*Extrait du document*
Cinq ans après le lancement de la Fondation outre-Atlantique, le moment était venu de l’implanter en Europe, et donc très logiquement d’abord en Espagne ; ce qui a été rendu possible grâce à l’appui de la Fondation BBVA (Banco Bilbao Vizcaya Argentaria), présidée par Rafael Pardo Avellaneda.
Ancienne élève de Joaquin Achucarro – et co-directrice artistique avec son mari le pianiste Alessio Bax de la Fondation Achucarro à Dallas – la Canadienne Lucille Chung donnait un récital pour le lancement espagnol de la Fondation, dans le cadre prestigieux du Palacio del Marquès de Salamanca où le Tout-Madrid musical avait rendez-vous.
Curtis Institute, Juilliard School, Mozarteum de Salzbourg : Lucille Chung a connu de nombreux pédagogues avant de travailler au terme de ses études avec Achucarro et considère que ce sont les conseils de ce dernier qui l’on marquée de la façon la plus décisive. On la croit volontiers en découvrant la qualité d’un jeu que distingue une sonorité belle certes mais, surtout, toujours vivante et signifiante.
Pas une note éteinte, neutre, sous les doigts d’une interprète qui ouvre son récital avec la Sonate en si bémol majeur, KV 570. Equilibre, simplicité, luminosité : difficile de résister à un Mozart s’adressant à l’auditeur avec autant de naturel, de fraîcheur et de tendresse.
Sans transition, Lucille Chung attaque un bouquet de Préludes de Scriabine (Op. 11/1 & 2 ; Op. 16/1, Op. 11/14 et 15). Dès l’attaque du Prélude en ut majeur, l’art avec lequel elle ombre la phrase montre quelle sait assumer l’héritage chopinien tout en débusquant les prémices dont le langage musical du futur auteur du Poème de l’extase est porteur. Petit bout de femme, la pianiste maîtrise son instrument des plus infimes pianissimi jusqu’à des envolées « symphoniques » où le son ne sature jamais. La Rhapsodie hongroise n°13 de Liszt donne la mesure de l’étendue de sa palette expressive et atteint sa cible avec le brio requis mais sans céder à l’effet.

*Extrait des données*
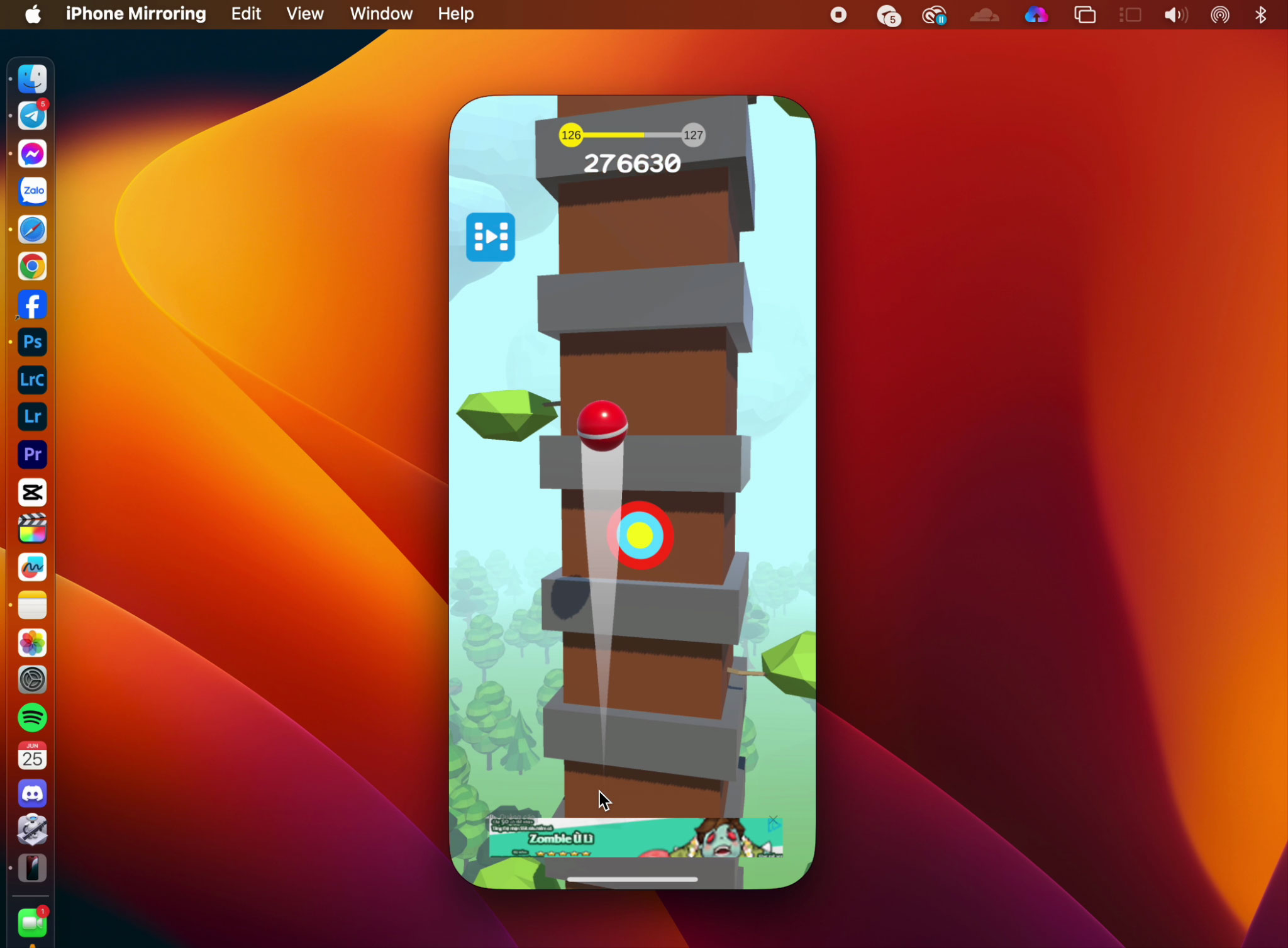1288x948 pixels.
Task: Open Zalo in the dock
Action: point(32,191)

*Consigne*
Pour chacune des affirmations suivantes, répondez par oui ou par non selon qu'elle concorde avec l'extrait du document, puis citez les mots décisifs de celui-ci.
1. Lucille Chung commence son récital par une sonate de Mozart.
2. L'implantation de la Fondation en Espagne a été rendue possible grâce à l'appui de la Fondation BBVA.
3. Lucille Chung codirige la Fondation Achucarro à Madrid.

*Réponse finale*
1. Oui : « qui ouvre son récital avec la Sonate en si bémol majeur, KV 570 ».
2. Oui : « ce qui a été rendu possible grâce à l’appui de la Fondation BBVA ».
3. Non : « co-directrice artistique avec son mari le pianiste Alessio Bax de la Fondation Achucarro à Dallas ».